YOUR OBJECTIVE:
Wherever the string "avatar" shows up in the data below, copy the whole line.

RECORD SET:
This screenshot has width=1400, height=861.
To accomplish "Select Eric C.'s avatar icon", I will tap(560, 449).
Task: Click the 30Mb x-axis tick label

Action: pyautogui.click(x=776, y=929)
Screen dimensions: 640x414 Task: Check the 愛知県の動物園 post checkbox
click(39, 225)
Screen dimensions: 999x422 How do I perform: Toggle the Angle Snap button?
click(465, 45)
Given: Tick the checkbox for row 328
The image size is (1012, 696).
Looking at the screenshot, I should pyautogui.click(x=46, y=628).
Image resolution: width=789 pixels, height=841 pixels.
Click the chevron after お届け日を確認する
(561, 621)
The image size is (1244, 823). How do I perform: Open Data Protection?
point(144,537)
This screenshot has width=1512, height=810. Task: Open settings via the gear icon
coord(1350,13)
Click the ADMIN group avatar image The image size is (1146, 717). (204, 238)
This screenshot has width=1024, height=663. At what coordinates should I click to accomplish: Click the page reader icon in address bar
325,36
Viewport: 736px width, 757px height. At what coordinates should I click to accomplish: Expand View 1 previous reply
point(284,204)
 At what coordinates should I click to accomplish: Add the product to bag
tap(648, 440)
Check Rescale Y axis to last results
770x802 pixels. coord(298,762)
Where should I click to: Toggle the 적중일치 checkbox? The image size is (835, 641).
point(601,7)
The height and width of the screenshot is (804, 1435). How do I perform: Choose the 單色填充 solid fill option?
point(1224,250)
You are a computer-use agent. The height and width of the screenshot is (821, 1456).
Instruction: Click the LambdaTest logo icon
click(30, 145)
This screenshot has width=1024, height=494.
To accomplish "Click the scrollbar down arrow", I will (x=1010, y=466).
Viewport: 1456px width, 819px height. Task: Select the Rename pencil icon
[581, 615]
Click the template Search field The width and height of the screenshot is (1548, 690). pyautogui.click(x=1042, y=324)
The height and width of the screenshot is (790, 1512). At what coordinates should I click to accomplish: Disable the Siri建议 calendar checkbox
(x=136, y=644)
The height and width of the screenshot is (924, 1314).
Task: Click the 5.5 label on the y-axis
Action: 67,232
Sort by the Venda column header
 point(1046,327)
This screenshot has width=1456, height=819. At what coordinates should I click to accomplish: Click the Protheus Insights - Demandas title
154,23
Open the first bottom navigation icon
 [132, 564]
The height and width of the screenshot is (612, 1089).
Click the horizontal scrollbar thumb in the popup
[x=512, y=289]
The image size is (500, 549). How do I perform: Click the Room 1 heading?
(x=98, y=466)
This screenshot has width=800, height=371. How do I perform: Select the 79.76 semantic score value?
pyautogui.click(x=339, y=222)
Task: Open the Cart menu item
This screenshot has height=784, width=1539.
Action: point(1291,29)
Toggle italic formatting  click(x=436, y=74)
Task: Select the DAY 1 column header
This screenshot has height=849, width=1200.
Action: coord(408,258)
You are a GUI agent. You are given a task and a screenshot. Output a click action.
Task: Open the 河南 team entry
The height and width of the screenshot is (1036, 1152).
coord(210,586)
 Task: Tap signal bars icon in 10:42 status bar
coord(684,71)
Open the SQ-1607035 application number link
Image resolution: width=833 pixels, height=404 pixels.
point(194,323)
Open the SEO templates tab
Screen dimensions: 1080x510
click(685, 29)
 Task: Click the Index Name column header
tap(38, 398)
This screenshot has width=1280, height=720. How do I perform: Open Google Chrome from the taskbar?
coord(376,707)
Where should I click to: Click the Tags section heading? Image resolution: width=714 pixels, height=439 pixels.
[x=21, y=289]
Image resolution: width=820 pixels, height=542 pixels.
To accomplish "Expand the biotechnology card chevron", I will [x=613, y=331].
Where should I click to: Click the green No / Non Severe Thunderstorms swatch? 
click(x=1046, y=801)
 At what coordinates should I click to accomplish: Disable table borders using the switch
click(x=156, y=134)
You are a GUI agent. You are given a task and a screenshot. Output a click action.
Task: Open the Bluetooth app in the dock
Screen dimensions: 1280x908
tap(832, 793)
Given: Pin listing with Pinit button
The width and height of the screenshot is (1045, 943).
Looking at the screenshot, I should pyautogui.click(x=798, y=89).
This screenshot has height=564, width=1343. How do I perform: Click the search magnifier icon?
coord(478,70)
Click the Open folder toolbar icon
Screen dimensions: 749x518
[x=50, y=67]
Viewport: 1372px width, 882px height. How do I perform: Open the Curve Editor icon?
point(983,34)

ANSWER BOX:
To accomplish "Select Eric C.'s avatar icon", I will tap(560, 449).
Click the ADMIN group avatar image The image size is (1146, 717). (204, 238)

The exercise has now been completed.